I Wish I Knew Then…

You know the old expression “I wish I knew then what I know now.”

Well, in that vein, I want to share a few nuggets with you, things I have learned in the past year and a half of being a self-published author that I wish I had known back when I first published Bounty. Some of these seem like no-brainers in hindsight, but there is no substitute for experience.

But hey, if this post helps you… all the better!

-The cover matters. Yes, I know… don’t judge a book by its cover. But readers do. A poorly-done cover will doom your book right out of the gate — I’ve learned this lesson the hard way, and even though Bounty has a fantastic cover now, you can never get back that first impression.
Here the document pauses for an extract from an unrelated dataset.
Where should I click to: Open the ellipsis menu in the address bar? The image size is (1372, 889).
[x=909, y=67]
Do not treat the cover as an afterthought; this will likely be one of the more expensive aspects of being an indie author, but the investment is completely worth it (and there are sites like this that offer quality covers for those on a budget).
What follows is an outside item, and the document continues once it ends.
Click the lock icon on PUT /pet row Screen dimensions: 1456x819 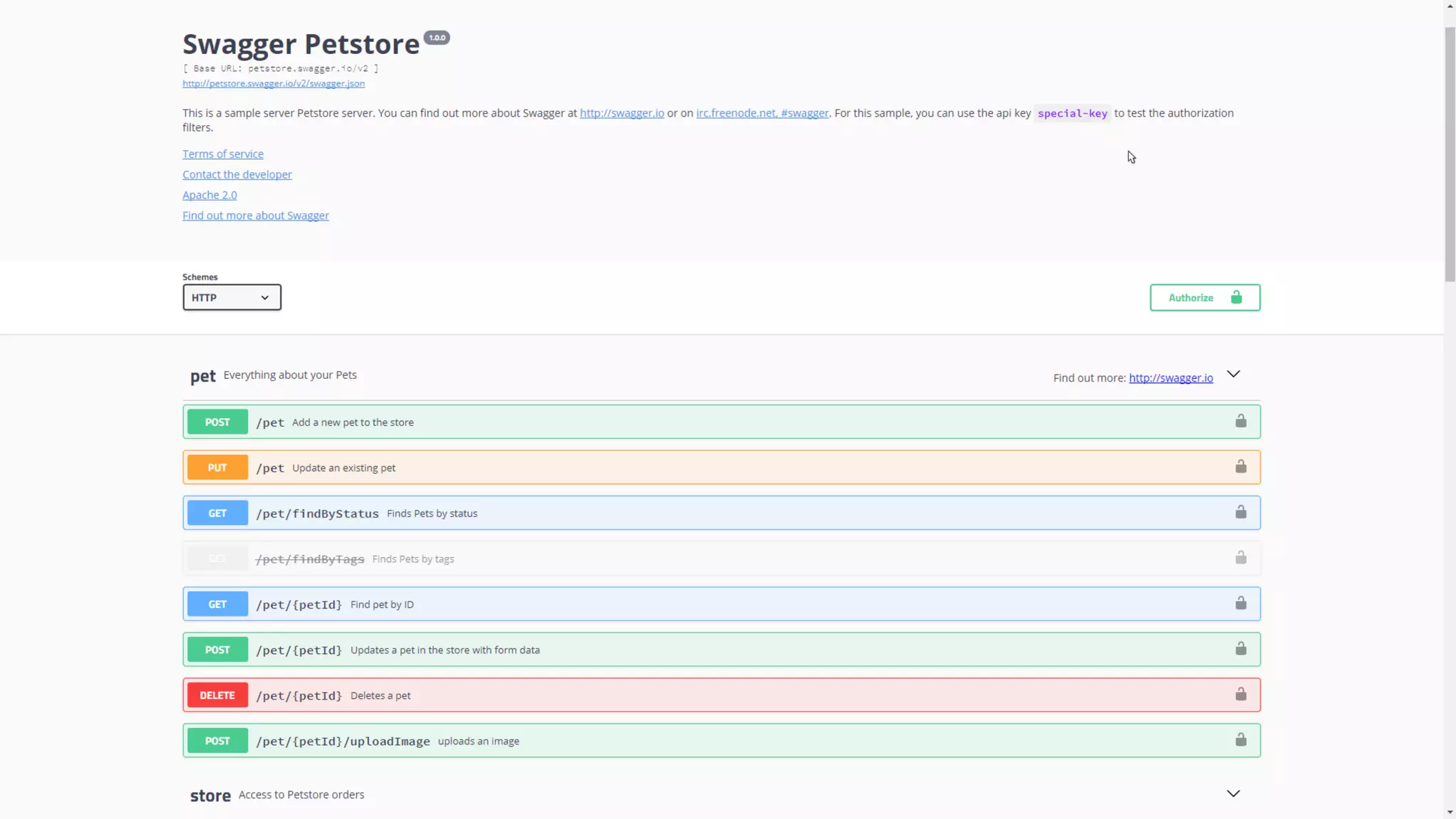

-Editing is paramount. Another investment that will, without a doubt, help you make that good first impression. It’s true that just about every book — even from the major, traditional publishing houses — will have the occasional error or two, but readers can tell when a book hasn’t been properly edited. And no matter how many times you glance over your manuscript, you will never catch everything; having at least one more set of eyes is so important.
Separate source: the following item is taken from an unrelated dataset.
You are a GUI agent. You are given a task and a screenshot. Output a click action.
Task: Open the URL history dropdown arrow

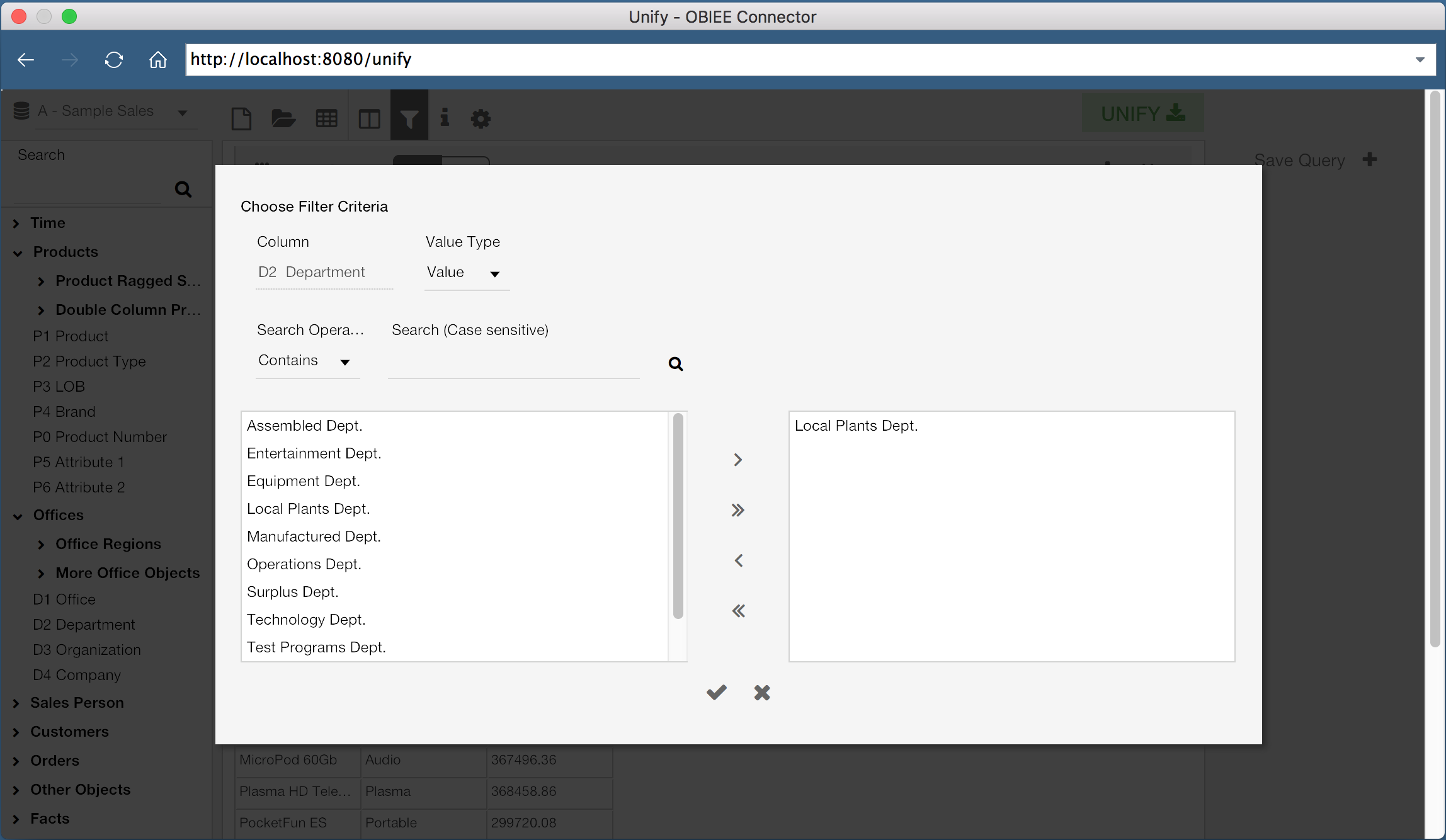1420,60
-Keep track of your expenses. Paying for an editor or cover art, investing in book promotion, traveling for an appearance or a convention… you can claim those expenses come tax time. And boy, do they help — especially if, like in my case, you spent more in expenses than you made in royalties. Claiming these expenses can help give you a larger refund or make sure you pay less than you would’ve otherwise.

-The indie publishing market is massive; there are literally millions of books out there, so it could be borderline impossible to get your name noticed — especially if you’re releasing your debut book. Always keep in mind that this is a long-term game, and sometimes, the best thing you can do is just keep writing.

-There will be people who won’t like your book. It’s just that simple. By the law of averages alone, you’re not going to get 100 percent of those who read your book to enjoy it. Even the millionaire bestsellers have their detractors. Easier said than done, I know, but try not to take the negative reviews personally.

-Befriend other indie authors. The sense of community can make the daunting process of writing and publishing a book easier to manage, and you can learn so much from the efforts of others. You can learn what promotion services work and what doesn’t, you can learn new tricks of the trade… sometimes, you just root each other on and find some really great books you wouldn’t have discovered otherwise.